Barbados is an underrated sovereign – Euromoney
Recent rating agency downgrades seem to underestimate the underlying strengths of the Barbadian economy, Euromoney magazine said in its 2014 guide to Barbados released during the week ending April 4. Euromoney said:
Barbados is one of the most diverse economies in the Caribbean. It’s certainly the most robust, drawing in revenues from a wide range of industries (tourism, business services, manufacturing, agriculture), which feed into the region’s most politically and economically stable state.
Inflation is low, the government has measures in place to bring the budget deficit to a more sustainable level and foreign reserves are carefully husbanded. The jewel in the Caribbean crown, Barbados also boasts manageable debt, low corruption and an orderly society organized and run by consensus. In short, this is as stable a country as you’ll find, despite being surrounded by a curve of islands, many of which are politically unpalatable, racked with debt or, as with many frontier nations, struggling for growth in a turbulent world.
Barbados, as stable as Singapore or Switzerland, and a key economic and financial ally of the UK, US and Canada, suffers none of these travails. Yet its sovereign rating drags. In November 2013, Standard & Poor’s cut the long-term rating of Barbados to BB-minus from BB-plus, citing external pressures and a small current account deficit. The following month, Moody’s Investors Service followed suit, downgrading the island’s bond rating to Ba3 from Ba1.

=======

For each statement, say yes or no depending on whether it agrees with the article on Barbados, and quote the words that decide it. 1. Standard & Poor's lowered Barbados's long-term rating to BB-minus in November 2013. 2. Moody's downgraded the island's bond rating to Ba1. 3. Inflation in Barbados is described as high. Rely on the article on Barbados alone.

RECORD EXTRACTS |
=======

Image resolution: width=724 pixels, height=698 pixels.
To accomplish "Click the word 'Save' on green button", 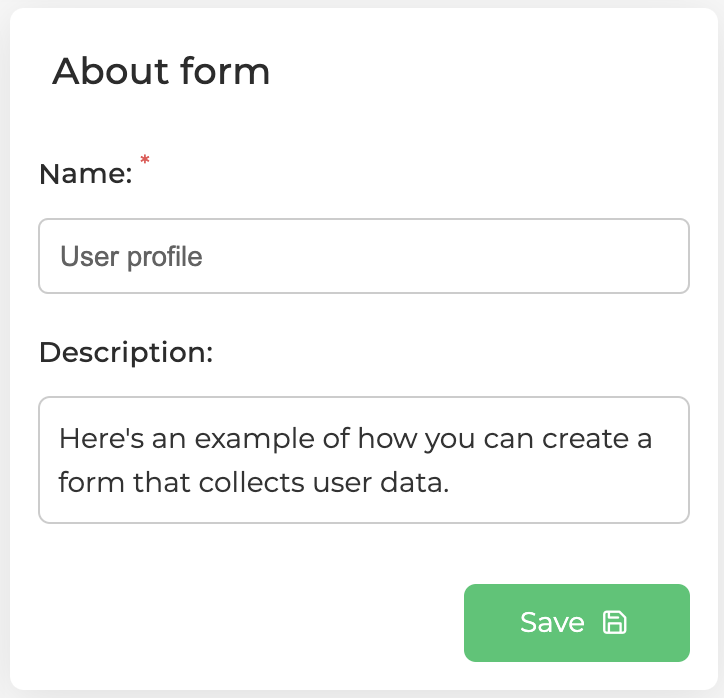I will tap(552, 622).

=======

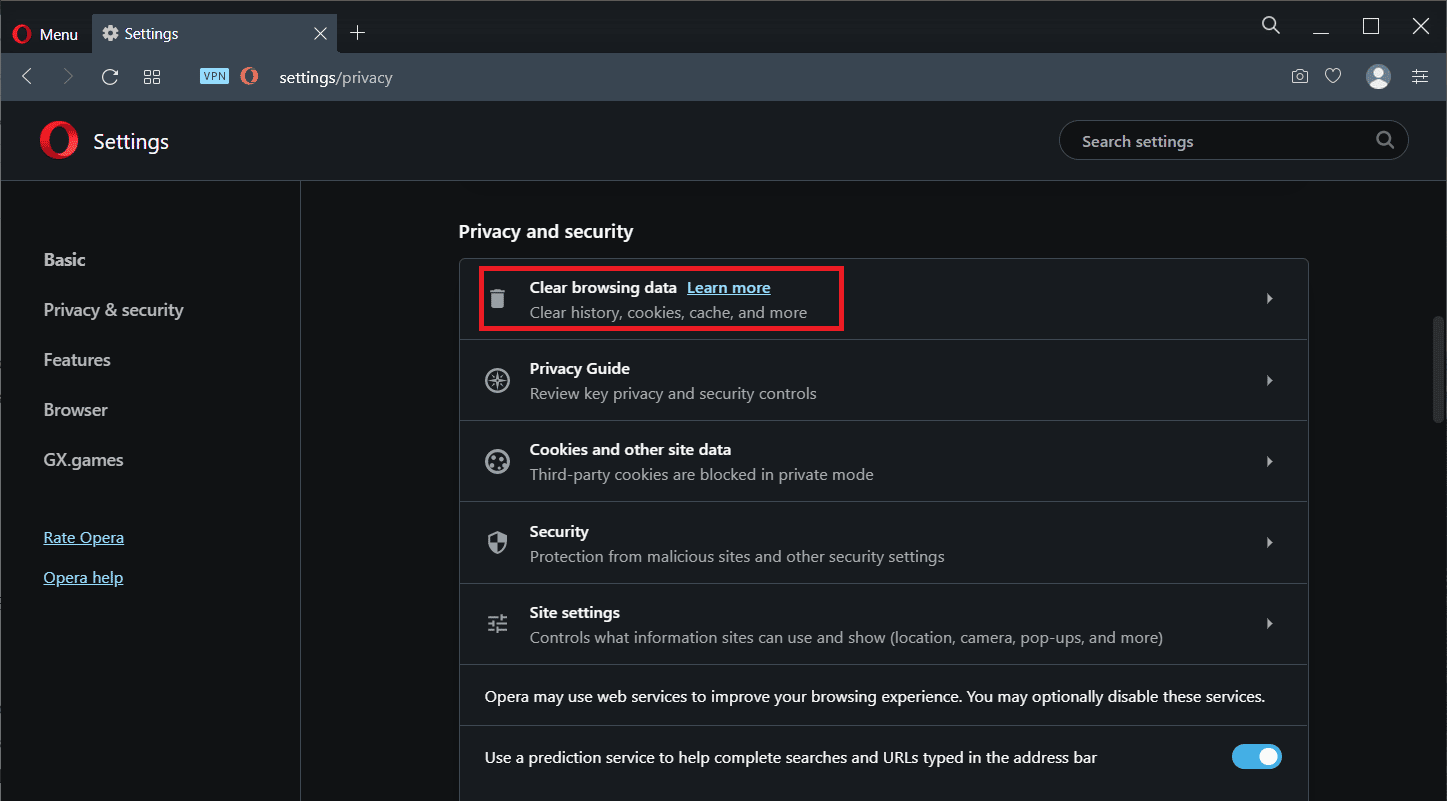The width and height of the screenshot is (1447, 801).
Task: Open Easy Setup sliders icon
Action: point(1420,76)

=======

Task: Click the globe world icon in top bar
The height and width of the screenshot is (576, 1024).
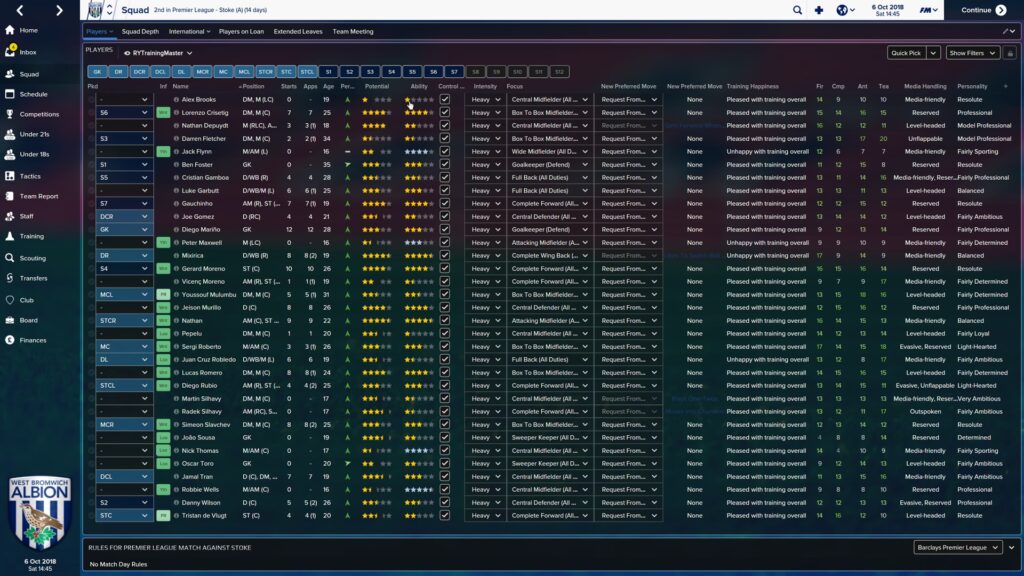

=======

FINISHED ANSWER |
1. Yes: "In November 2013, Standard & Poor’s cut the long-term rating of Barbados to BB-minus from BB-plus"
2. No: "downgrading the island’s bond rating to Ba3 from Ba1"
3. No: "Inflation is low"